• **WORK TO DO**
Write the next part of the article on designing S3-style object storage, picking up after its final sentence.

• **PASSAGE GIVEN**
Design Object Storage (S3): Build a Petabyte-Scale System That Doesn't Fall Over
Design object storage (S3) from scratch.
20+ years shipping large-scale distributed systems. Lessons pulled from things that broke in production.
Design object storage by partitioning the key space, replicating objects across failure domains, and using a metadata store to map keys to locations. The hard part is consistency under concurrent writes and recovery from node failures.
Think of object storage like a giant warehouse with numbered shelves. Each shelf holds a box (the object) with a label (the key). You don't care which shelf your box is on — you just tell the warehouse manager the label, and they fetch it. The manager keeps a catalog (metadata store) of where every box is. If a shelf breaks, the manager copies a spare box from another shelf. That's object storage: flat, scalable, and self-healing.
Everyone thinks object storage is just PUT and GET over HTTP. Then they try to serve 10,000 concurrent requests and the whole thing implodes. I've seen a startup's S3-compatible service fall over at 500 requests per second because they used a single PostgreSQL table for metadata. Don't be that team.
Object storage solves the problem of storing massive amounts of unstructured data — backups, media, logs — without worrying about filesystem limits or RAID arrays. It's the backbone of cloud storage, but building your own means wrestling with consistency, durability, and performance at scale.
By the end of this, you'll be able to design an object storage system that handles petabyte-scale data, survives node failures without data loss, and serves requests with predictable latency. You'll know exactly where the bottlenecks hide and how to kill them.

• **RECORDS**
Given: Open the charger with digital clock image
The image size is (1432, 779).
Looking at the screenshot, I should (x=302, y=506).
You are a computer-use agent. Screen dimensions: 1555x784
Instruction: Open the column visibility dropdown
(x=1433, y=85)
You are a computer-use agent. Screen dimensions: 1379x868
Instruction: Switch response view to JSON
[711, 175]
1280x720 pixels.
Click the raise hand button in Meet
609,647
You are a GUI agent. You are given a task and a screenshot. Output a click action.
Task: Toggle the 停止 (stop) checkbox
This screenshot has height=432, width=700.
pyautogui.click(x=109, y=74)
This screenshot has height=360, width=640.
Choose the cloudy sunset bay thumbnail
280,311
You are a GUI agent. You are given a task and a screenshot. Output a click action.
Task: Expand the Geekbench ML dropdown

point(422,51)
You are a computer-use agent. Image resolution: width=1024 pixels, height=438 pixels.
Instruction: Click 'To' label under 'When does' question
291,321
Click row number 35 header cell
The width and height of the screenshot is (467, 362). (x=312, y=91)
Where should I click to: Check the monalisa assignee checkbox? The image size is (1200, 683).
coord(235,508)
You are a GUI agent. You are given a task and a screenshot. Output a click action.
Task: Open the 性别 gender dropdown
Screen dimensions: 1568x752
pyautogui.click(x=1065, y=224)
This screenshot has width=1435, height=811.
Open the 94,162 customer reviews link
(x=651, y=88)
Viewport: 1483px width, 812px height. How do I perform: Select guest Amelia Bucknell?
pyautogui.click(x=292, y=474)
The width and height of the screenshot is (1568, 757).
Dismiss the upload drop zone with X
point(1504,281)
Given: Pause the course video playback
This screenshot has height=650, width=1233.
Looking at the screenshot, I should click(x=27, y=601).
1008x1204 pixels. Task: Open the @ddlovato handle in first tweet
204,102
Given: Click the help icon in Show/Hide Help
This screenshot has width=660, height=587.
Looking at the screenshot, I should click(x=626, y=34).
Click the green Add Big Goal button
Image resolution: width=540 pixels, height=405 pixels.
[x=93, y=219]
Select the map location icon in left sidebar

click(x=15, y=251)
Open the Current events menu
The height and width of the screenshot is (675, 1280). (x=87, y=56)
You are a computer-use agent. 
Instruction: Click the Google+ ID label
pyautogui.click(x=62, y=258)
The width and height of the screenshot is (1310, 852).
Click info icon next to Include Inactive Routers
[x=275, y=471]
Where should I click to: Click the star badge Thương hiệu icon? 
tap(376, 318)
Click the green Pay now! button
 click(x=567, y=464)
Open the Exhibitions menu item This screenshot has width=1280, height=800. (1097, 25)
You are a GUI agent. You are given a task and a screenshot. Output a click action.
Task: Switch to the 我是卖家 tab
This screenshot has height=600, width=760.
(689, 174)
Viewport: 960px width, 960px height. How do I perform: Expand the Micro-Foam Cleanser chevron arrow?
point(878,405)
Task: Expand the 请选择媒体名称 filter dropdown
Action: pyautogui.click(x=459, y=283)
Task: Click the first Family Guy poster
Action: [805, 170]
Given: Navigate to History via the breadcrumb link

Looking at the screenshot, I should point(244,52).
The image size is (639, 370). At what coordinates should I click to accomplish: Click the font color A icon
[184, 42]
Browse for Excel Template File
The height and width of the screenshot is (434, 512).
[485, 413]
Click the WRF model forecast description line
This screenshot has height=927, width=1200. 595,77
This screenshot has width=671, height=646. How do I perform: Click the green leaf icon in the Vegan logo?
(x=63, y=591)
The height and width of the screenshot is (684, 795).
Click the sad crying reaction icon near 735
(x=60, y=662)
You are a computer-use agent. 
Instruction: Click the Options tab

• **RESULT**
The Core Abstraction: Keys, Objects, and Flat Namespace
Object storage is deceptively simple. You have a key (a string, often a URL path) and an object (the data blob plus metadata). The namespace is flat — no directories, just keys. But flat doesn't mean simple. The key is the only way to locate an object, so key design is critical. Prefix-based partitioning (e.g., first 4 hex chars) is common. But if your keys are sequential (like timestamps), you'll hotspot one partition. Use hash prefixes or reverse the key to distribute load.
In production, you'll store metadata separately from the data. Metadata (key, size, checksum, location) goes in a fast, consistent store like etcd or a distributed SQL database. Data goes on cheap, high-capacity disks. This separation lets you scale metadata and data independently.
Data Placement and Replication: Where Does the Object Live?
Once you have the key, you need to decide which storage nodes hold the object. The naive approach is a central location service — but that's a single point of failure and a bottleneck. Instead, use consistent hashing with virtual nodes. Each node gets multiple points on the hash ring. When you write an object, you hash the key and find the next N nodes on the ring (the 'preference list'). Replicate the object to those N nodes.
Why virtual nodes? They spread load evenly even when nodes have different capacities. A node with 2TB gets twice as many virtual nodes as a 1TB node. When a node fails, its load is redistributed evenly across all other nodes, not just its neighbor.
In production, N=3 is standard for durability. But watch out: if you replicate synchronously, write latency is the max of the three nodes. Asynchronous replication is faster but risks data loss on node failure before replication completes.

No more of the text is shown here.